Portugal / Cyril Pedrosa



    Après un détour au rayon bio en guise de déchiffrage drolatique des mœurs du bobo (bobo ou pas bobo ?) écoresponsable, Cyril Pedrosa poursuit son voyage en autofiction (ou presque) sur les sujets plus graves que sont la filiation, les relations familiales, l'immigration... Avec toujours le même humour distancié, voilé d'une légère gravité. Simon Muchat (avec un « t », pas comme le peintre) est un jeune auteur illustrateur en quête de sens dans sa vie personnelle autant que professionnelle. Claire est pourtant une fille à ne pas laisser passer : jolie, drôle, gaie, efficace, décidée... Ce n'est que quand il dessine que Simon semble libre, planant tout seul du bonheur de faire naître une girafe de l'espace, avec un cou télescopique, dans l'atelier qu'il anime avec des enfants qui ont l'air de n'en n'avoir pas grand chose à faire.

    Une invitation dans un petit festival de BD au Portugal est la première secousse dans cette vie sans but. Un peu à la manière du blast de Manu Larcenet, Simon est envahi à plusieurs reprises, au cours de ce premier voyage, par des sensations et des visions incontrôlables : étrange colère et douce mélancolie... De se sentir un peu chez lui au Portugal n'aide pas Simon à prendre sa vie en mains, mais d'autres le font pour lui (de l'ami qui le somme de se remettre à écrire à Claire, décidément une fille bien jusqu'au bout, qui prend la décision de partir parce qu'elle sait que lui n'aura jamais le courage de le faire, même s'il n'a pas le désir qu'elle reste...) Le mariage d'une cousine est l'occasion de retrouvailles familiales. Jean, le père de Simon, Jacques, le père de la mariée, et Yvette, leur sœur. Quelques jours en terres bourguignonnes pour se parler un peu, malgré le long silence d'une fratrie qui ne se fréquente pas. Dévoiler pour chacun une parcelle de sa vérité; sa vision du père, immigré portugais qui s'est tué au travail, observant de loin ses enfants élevés par leur mère, n'essayant pas, pour diverses raisons, de mettre du liant dans la vie de famille... Ces quelques confidences poussent Simon à remonter le fil de son histoire familiale, en repartant au Portugal, dont il ne sait rien mais où on le connaît, dont il ne parle pas la langue mais où tous les villageois ont des rudiments de français : beaucoup sont partis, ou ont de la famille qui est partie, parce qu'ici il n'y a pas de travail. Là-bas l'attend l'ancienne maison de son grand-père, une légende familiale, de belles lumières et de la chaleur humaine, puis quelques pistes pour tenter de comprendre pourquoi des deux frères, Abel et Manuel, son grand-père est resté en France tandis que son grand-oncle rentrait au pays. Un choix dont les raisons furent peut-être les racines de la mésentente familiale ?
« ''L'amour et la honte'', cela pourrait être la devise des familles de migrants ».

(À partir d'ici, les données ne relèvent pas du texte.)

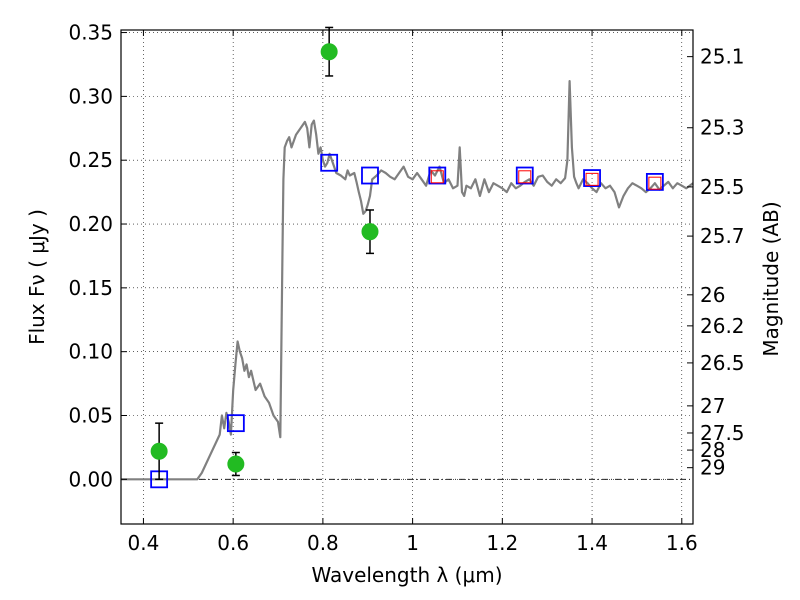  What do you see at coordinates (323, 543) in the screenshot?
I see `x-tick-label: 0.8` at bounding box center [323, 543].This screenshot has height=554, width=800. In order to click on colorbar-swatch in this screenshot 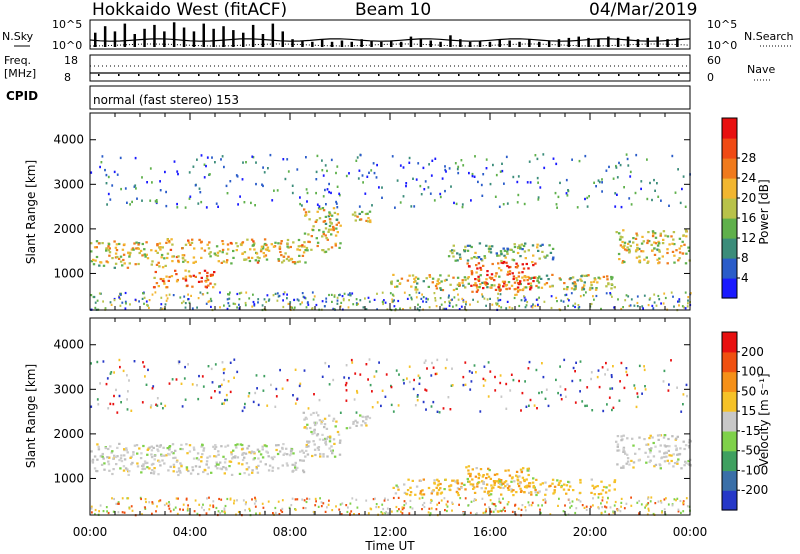, I will do `click(730, 248)`.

    La « patte » Pedrosa est bien identifiable dans ce long récit dont on perçoit sans mal l'importance qu'il revêt aux yeux de son auteur. Même trait légèrement dérapé, voire parfois totalement décalé du réel, même approche faite de distance pudique et de franchise dubitative. Les couleurs de la dernière partie (celle du retour de Simon au Portugal) sont chaudes et vivantes par opposition au reste de l'album. Cette plongée au cœur d'une famille, dans laquelle on parle beaucoup le portugais, vaut pour le voyage linguistique et culturel autant que pour la réflexion universelle sur les liens du sang, les ressorts et les implications de l'immigration. Un pavé à proposer en lycée, plutôt aux bons lecteurs.


Références :
Portugal / Cyril Pedrosa. Dupuis, 2011. (Aire Libre). 978-2-8001-4813-7. 35 €.